Il documento delle cliniche di Ostetricia e Ginecologia delle quattro facoltà di Medicina delle università romane, La Sapienza, Tor Vergata, Cattolica e Campus Biomedico che prescrive, nel caso in cui un feto nasca vivo dopo un’interruzione di gravidanza, che il neonatologo debba intervenire per rianimarlo, “anche se la madre è contraria, perché prevale l’interesse del neonato” è del tutto pleonastico per almeno tre motivi.
In primo luogo è pleonastico perché sta parlando di pochissimi casi di scuola, estremi. L’aborto oltre i tre mesi viene effettuato solo per gravi malformazioni o per gravi rischi per la salute della madre. Ma dai tre ai cinque mesi, quando se ne concentrano la gran maggioranza, non c’è alcuna possibilità di sopravvivenza del feto. L’aborto oltre la ventunesima settimana di gravidanza riguarda di per sé un numero molto limitato di casi l’anno, e un numero limitatissimo di casi di sopravvivenza del feto che non è rappresentativo di alcun comportamento sociale.In secondo luogo il documento è pleonastico perché è del tutto evidente che se il feto sopravvive all’aborto viene a trovarsi in una condizione del tutto diversa, il che rende più che scontato, anzi del tutto ovvio quello che prescrivono i ginecologi romani. Ovvero hanno del tutto ragione, ma con questo avere ragione non spostano di una virgola i termini del problema.
Le gravidanze delle quali parlano (è il terzo punto) non sono “gravidanze indesiderate”. Anzi, sono gravidanze desideratissime ma a grave rischio alle quali si sottopongono per esempio molte primipare ultraquarantenni. Sono donne che desiderano il figlio e riscontrano malformazioni attraverso esami complessi come l’amniocentesi. La decisione dell’aborto è in questi casi sempre una scelta nella quale il parere del medico è decisivo.

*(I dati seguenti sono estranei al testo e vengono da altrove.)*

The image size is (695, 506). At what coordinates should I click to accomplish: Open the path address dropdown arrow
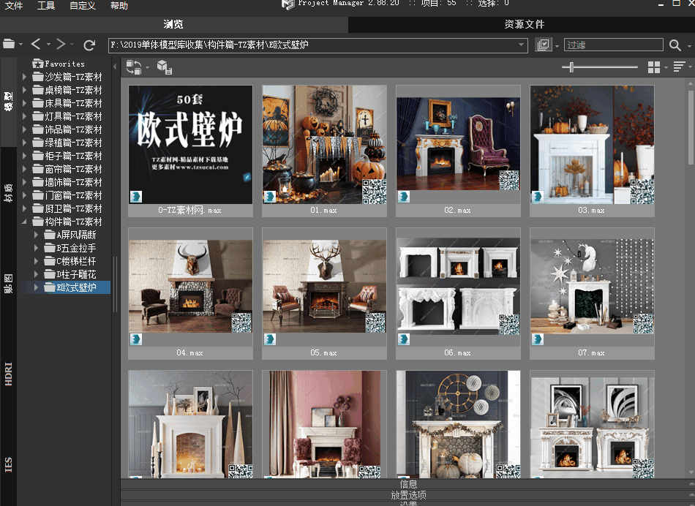(x=521, y=45)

Dove sono allora queste donne sulle quali indugia il documento? Dove sono le donne che sapendo che il feto è nato vivo pretendono che non venga rianimato? Dove sono queste donne Erode che di fronte ad un bambino nato vivo esigono espressamente di non rianimarlo?

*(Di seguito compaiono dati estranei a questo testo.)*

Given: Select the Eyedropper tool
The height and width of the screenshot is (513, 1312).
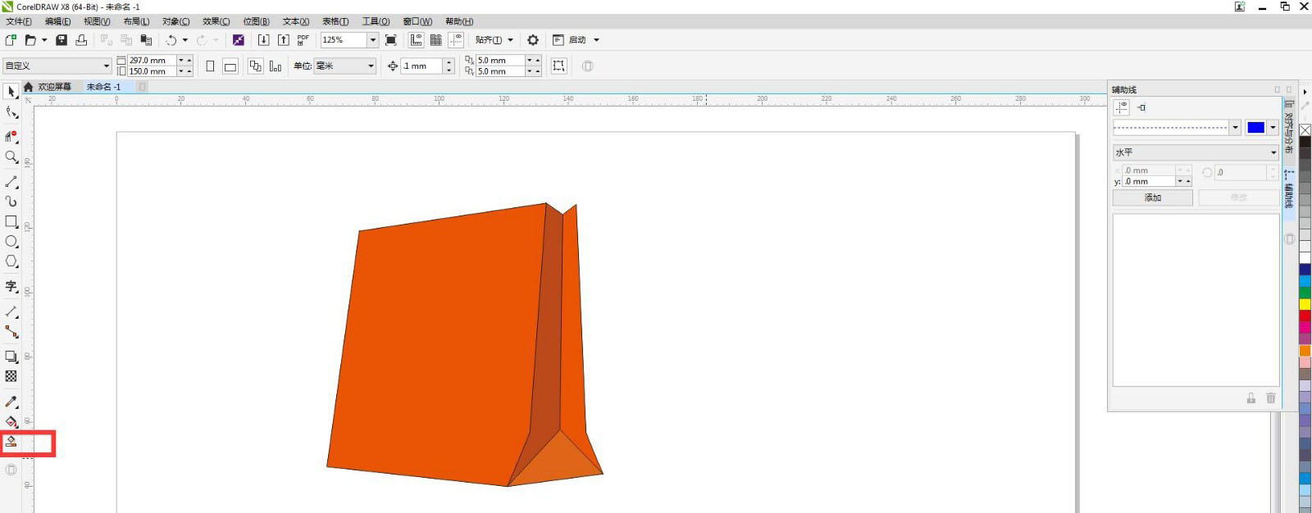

Se esistono davvero se ne pubblichi la casistica. Ma semplicemente non esistono. Sono un parto della fervida e fervente fantasia della pubblicistica anti-194 che riesce a far giungere in prima pagina documenti che non aggiungono nulla come quello di oggi.
La donna-Erode è una parte fondamentale della pubblicistica anti-194. E quella donna che esprime “parere contrario” alla rianimazione dell’a quel punto neonato, calzerebbe a pennello -se esistesse- con l’immagine dell’infanticida voluta da Giuliano Ferrara e chi per lui. Ma quella donna non esiste.
Al contrario la pubblicistica cattolica nel tempo ha esaltato i casi di donne in odore di santità che hanno portato a termine gravidanze per lasciare poi uno o molti orfani nelle mani della divina provvidenza.
Se l’immagine dev’essere da una parte quella della donna-Erode che esige l’infanticidio e dall’altro della santa che preferisce morire pur di non abortire, è evidente che si è compiuta una scelta violenta. Una scelta dove non si vuole il dibattito ma uno scontro aspro che inquinerà -come se non lo fosse già abbastanza- tutta la campagna elettorale e poi continuerà a inquinare i rapporti tra Stato e Chiesa.